◆ What is required
The reply must consist of the complete listing, reproduced exactly, with no images included.

◆ Data for the task

= = = = = = =

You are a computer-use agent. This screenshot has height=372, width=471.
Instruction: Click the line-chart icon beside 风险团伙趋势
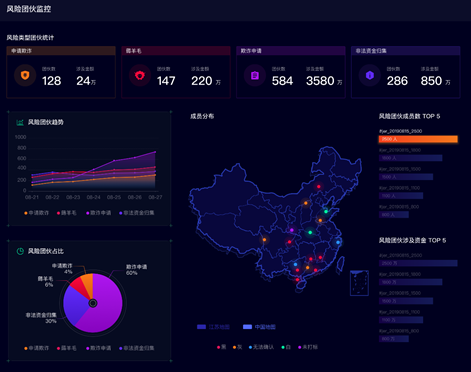click(20, 122)
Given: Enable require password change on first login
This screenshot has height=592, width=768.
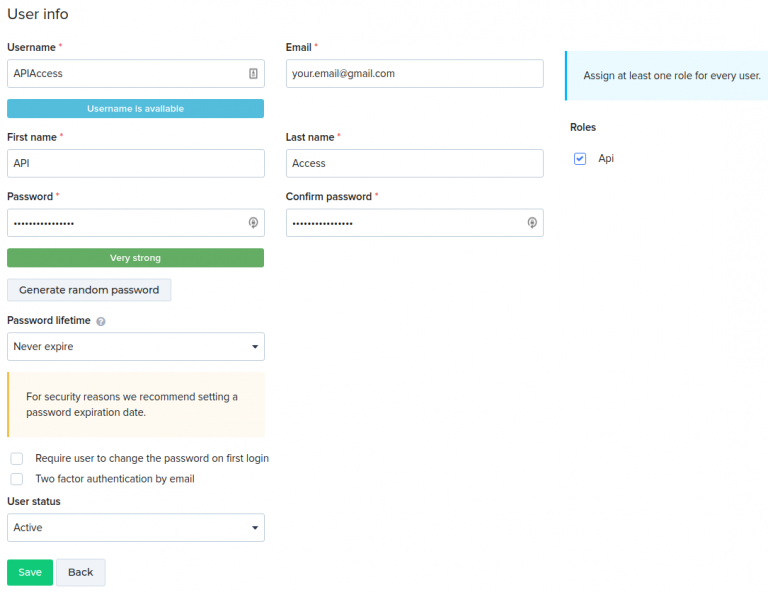Looking at the screenshot, I should click(x=17, y=458).
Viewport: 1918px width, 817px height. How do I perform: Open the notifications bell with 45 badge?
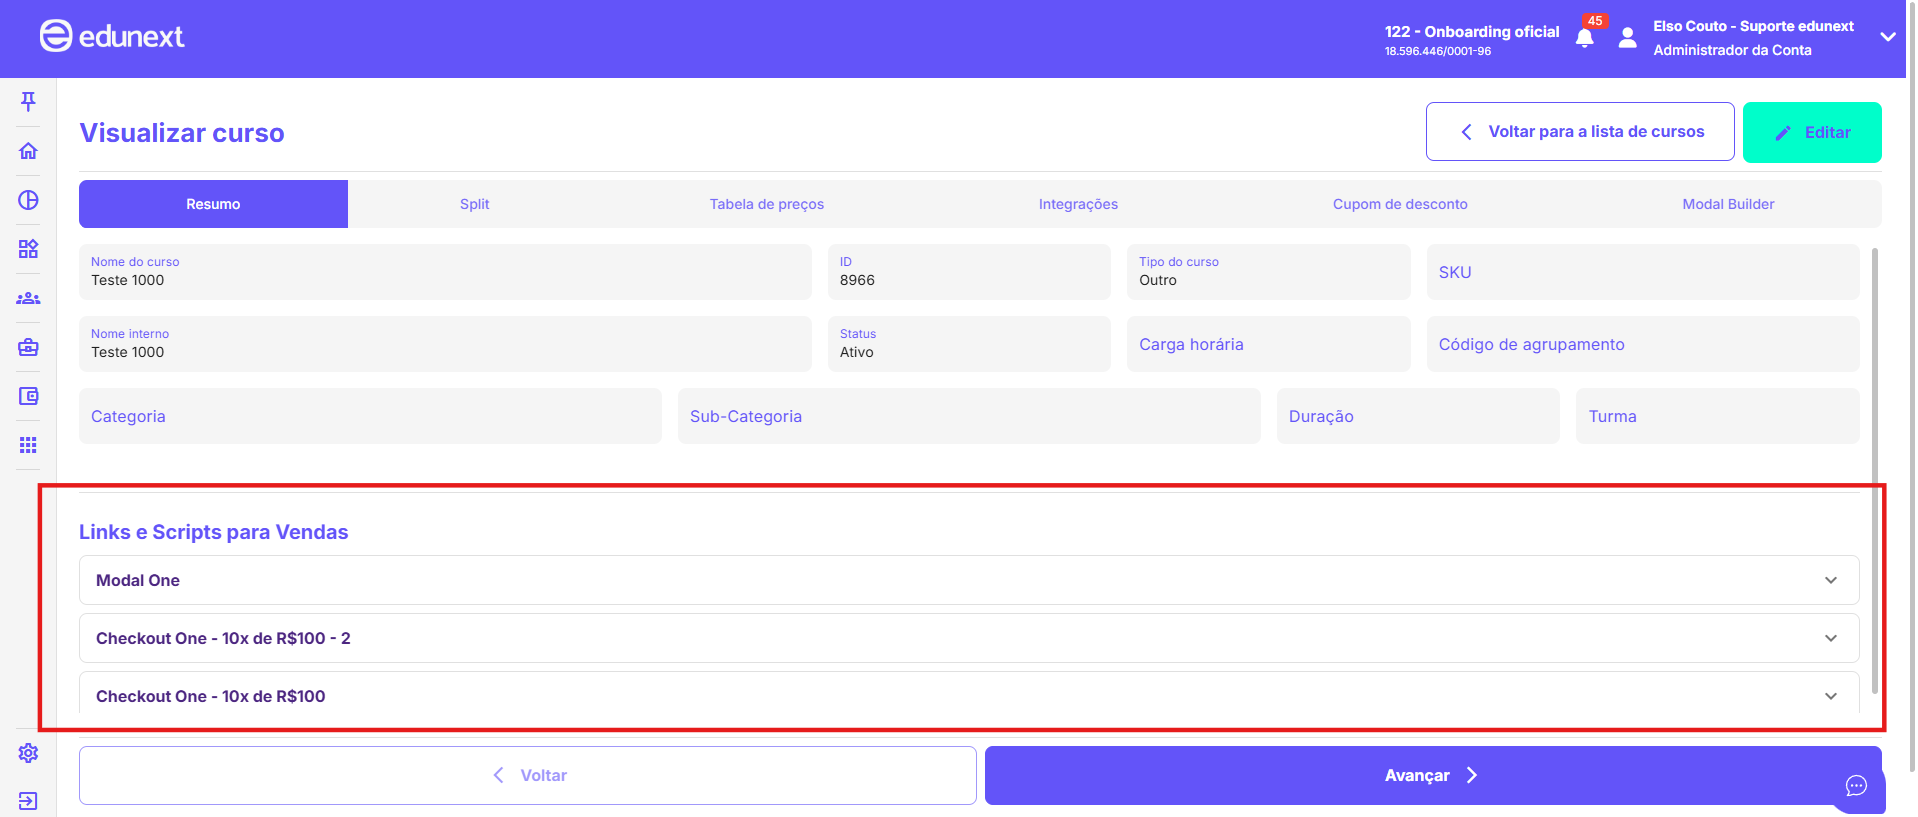[x=1585, y=38]
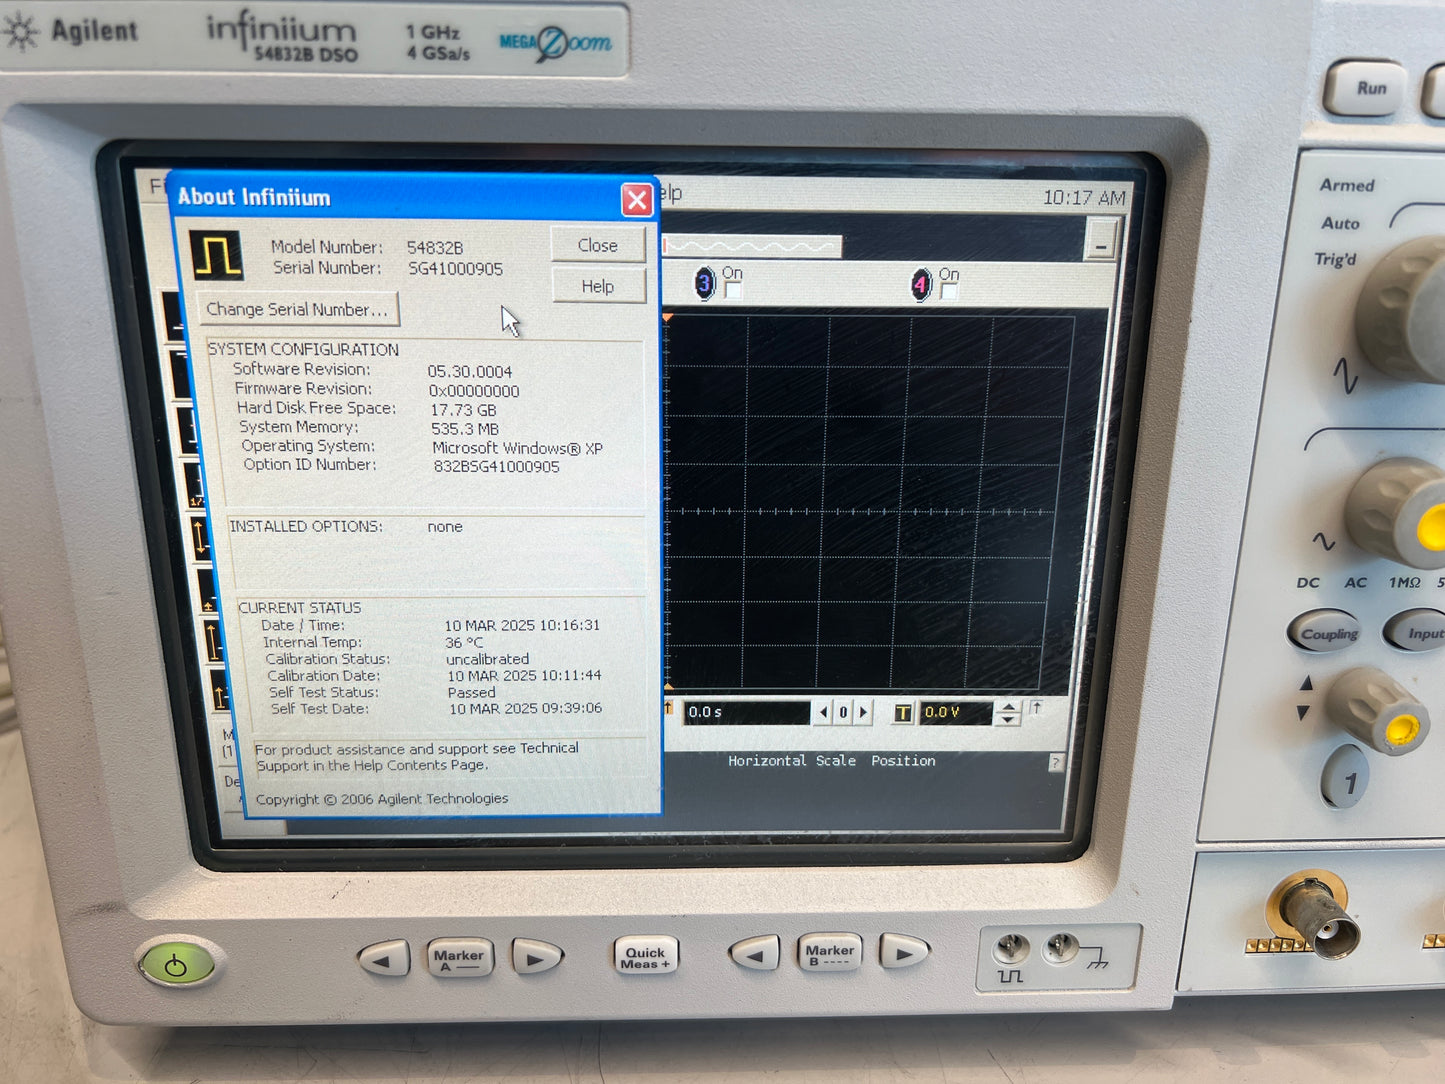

= = = = = = =

◆ Finished exercise
You are a computer-use agent. This screenshot has height=372, width=471.
Instruction: Click the line-chart icon beside 风险团伙趋势
click(20, 122)
Given: Enable require password change on first login
This screenshot has height=592, width=768.
Looking at the screenshot, I should click(x=17, y=458).
Viewport: 1918px width, 817px height. How do I perform: Open the notifications bell with 45 badge?
[x=1585, y=38]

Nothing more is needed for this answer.